Due to our focus on upgrades, we were also able to host the following events in our Recreation and Parks Department: we hosted our inaugural Hub City Senior Talent showcase. This allowed seniors 60+ to spotlight their talents. This program encourages our seniors to remain active while boosting their mental, physical, and emotional well-being; we hosted our first Hub City Youth Health Expo in partnership with S.W.A.G. and North Parkway Middle School. Over 150 of Jackson’s youth attended this all-day event on health and wellness. The Jackson Sportsplex saw 1,113 teams play in tournaments, the highest since 2015, including our highest fall numbers ever recorded. The Jackson Fairgrounds Park successfully secured a new Flea Market. The Wiz Jr. kicked off the 2022 Ned season in July with sold-out performances. Over 1,000 adults and almost 1,000 children engaged in the performance as actors, volunteers, and audience. We hosted our first Learn to Fish Days with TWRA for community youth. Youth were partnered with mentors that taught them about nature and everything from how to bait to how to fish. We hosted our first Back to School Bash in partnership with Better Balance Foundation for community youth and families to come and get free book bags filled with school supplies. Police and Fire personnel volunteered and engaged with families at this event that gave out over 500 backpacks. We hosted a Financial Aide Frenzy where we collaborated with S.W.A.G. and T.R. White and Westwood computer labs. Financial Aide advisors from Union University and Lane College volunteered to assist students and parents to complete their financial applications for college. We provided Drumming in the Parks for families. This program encourages self-expression, teamwork, and improved socialization skills. We held monthly Mental Health Awareness Sessions addressing and educating participants on various mental health topics and mindful practices to help them cope.

The tragic death of Eliza Fletcher in Memphis in September shook us all. It was way too close to home. As I said then, as someone who has never had to worry about running alone early in the morning or late at night, that tragedy gave me a different perspective. We are making lighting upgrades for better improvements and security in our parks. We also held the first, and second, Women’s Self Defense Training classes. These free classes were offered at Westwood Center and TR White. Women deserve to feel safe. I hope that those hundreds of participants left there feeling safer.

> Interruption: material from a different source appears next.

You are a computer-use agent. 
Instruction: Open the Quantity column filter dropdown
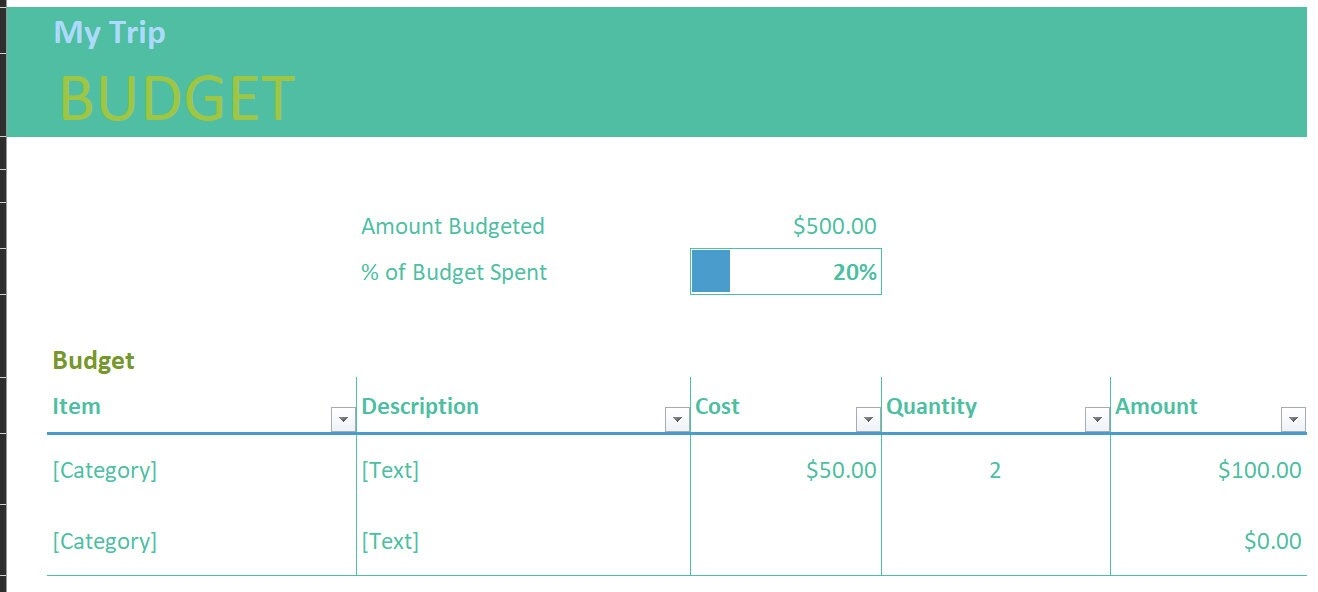(1097, 419)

On infrastructure, we must plan for the future, and we have made great gains. We have established an annual street resurfacing program focused on data. We are developing a construction inspection program. We are in the process of our citywide storm water assessment program. This will give us concrete data on how to prioritize our storm water needs. Our Health & Sanitation Department has worked tirelessly to improve antiquated systems. They have worked hand-in-hand with Keep Jackson beautiful to increase public awareness and education when it comes to litter and recycling initiatives. No Trash November was a huge success both bringing awareness and removing litter from our streets. After a full year into the solid contract, and the hiring of the Quality Assurance officer to monitor compliance, Waste Management has operated at a 99% performance level servicing approximately 180,000 pickups per month. One goal for 2022 was to improve bulk waste services and on January 1 the new bulk waste scheduling system went into place. Residents are going to be able to go online and schedule when they can get their bulk waste removed. This will be combined with our mobile bulk waste convenient centers where residents can carry items to be dropped off that day. Another goal for 2 years now is something I hear everywhere is recycling. We hired a new recycling coordinator last year and proposed and received approval for the Jackson Recycling Center. This will be a staffed center that will continue to take paper, cardboard, metals, and expand collection to certain plastics.

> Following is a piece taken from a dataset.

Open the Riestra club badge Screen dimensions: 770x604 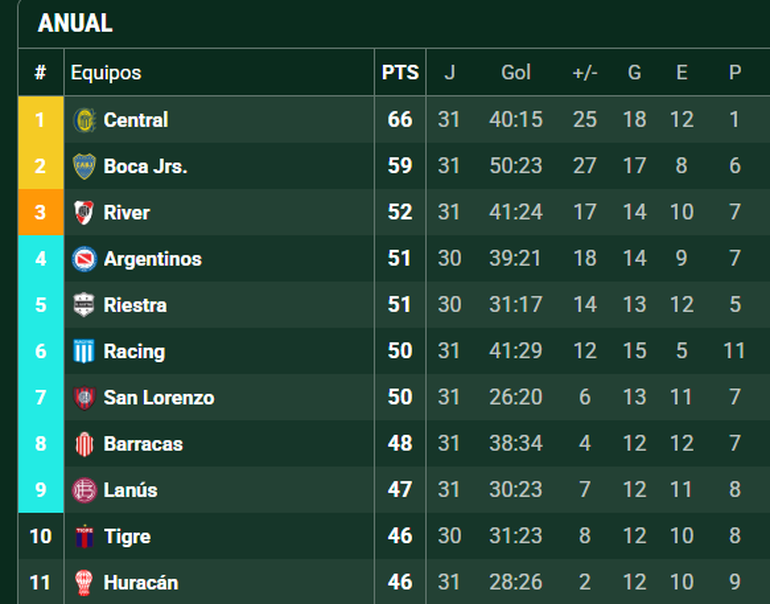click(84, 305)
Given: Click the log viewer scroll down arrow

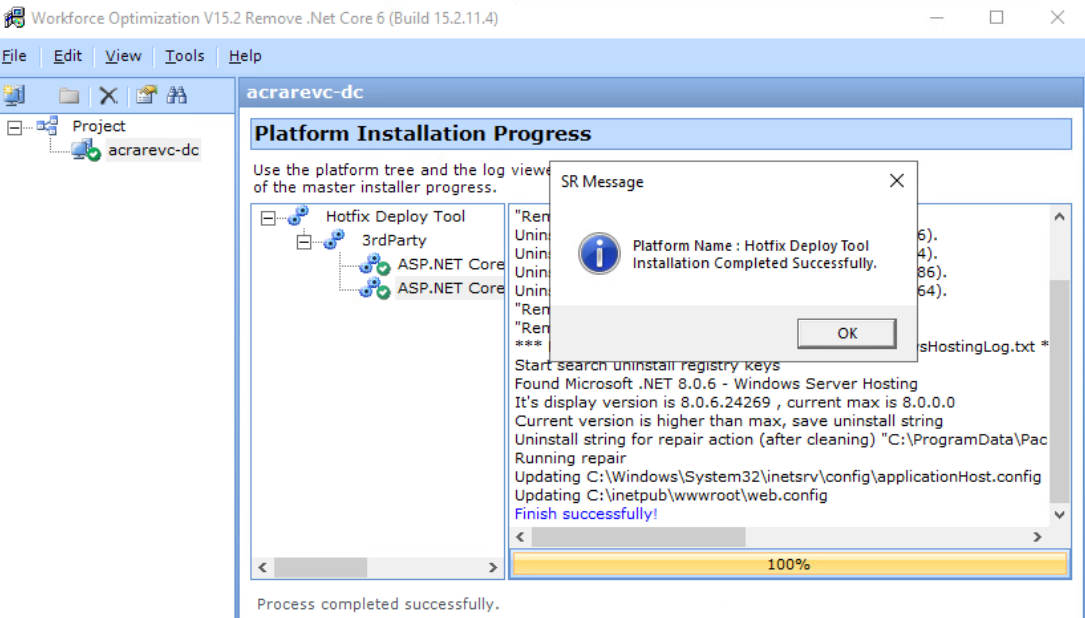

The Animal Care center adopted out over 1,200 animals in 2022. The Street Department closed out 2,200 pothole tickets received. Our IT Department began the installation phase of Tyler Munis Technology. This technology will transform our financial software, and help us immensely with tracking, reporting, and accounting for your money. Our Risk Management Department worked in 2022 to reduce On-the-job injury days by 80%, and the cost for the claims are down 44%.

The General fund increased to $37 million in 2022 up from $16 million when I took office. Our general obligation debt is down to $43 million down from $76 million from when I took office. Increased accountability and good stewardship allowed us to be able to move quickly to purchase the Service Merchandise plot.

We have the best fire department, police department, and central dispatch in the state. I say that everywhere I go because it’s true. The fire department responded to 6,390 total responses, that includes fire responses, ruptures, EMS service, weather related calls and more. That amounted to a 21% increase over the previous year. They also graduated 23 EMT’s from Jackson State. Turnout gear was replaced for all Firefighters that allowed each firefighter to have two sets. We trained around 100 citizens for the Cardiac Arrest Rapid Response Team.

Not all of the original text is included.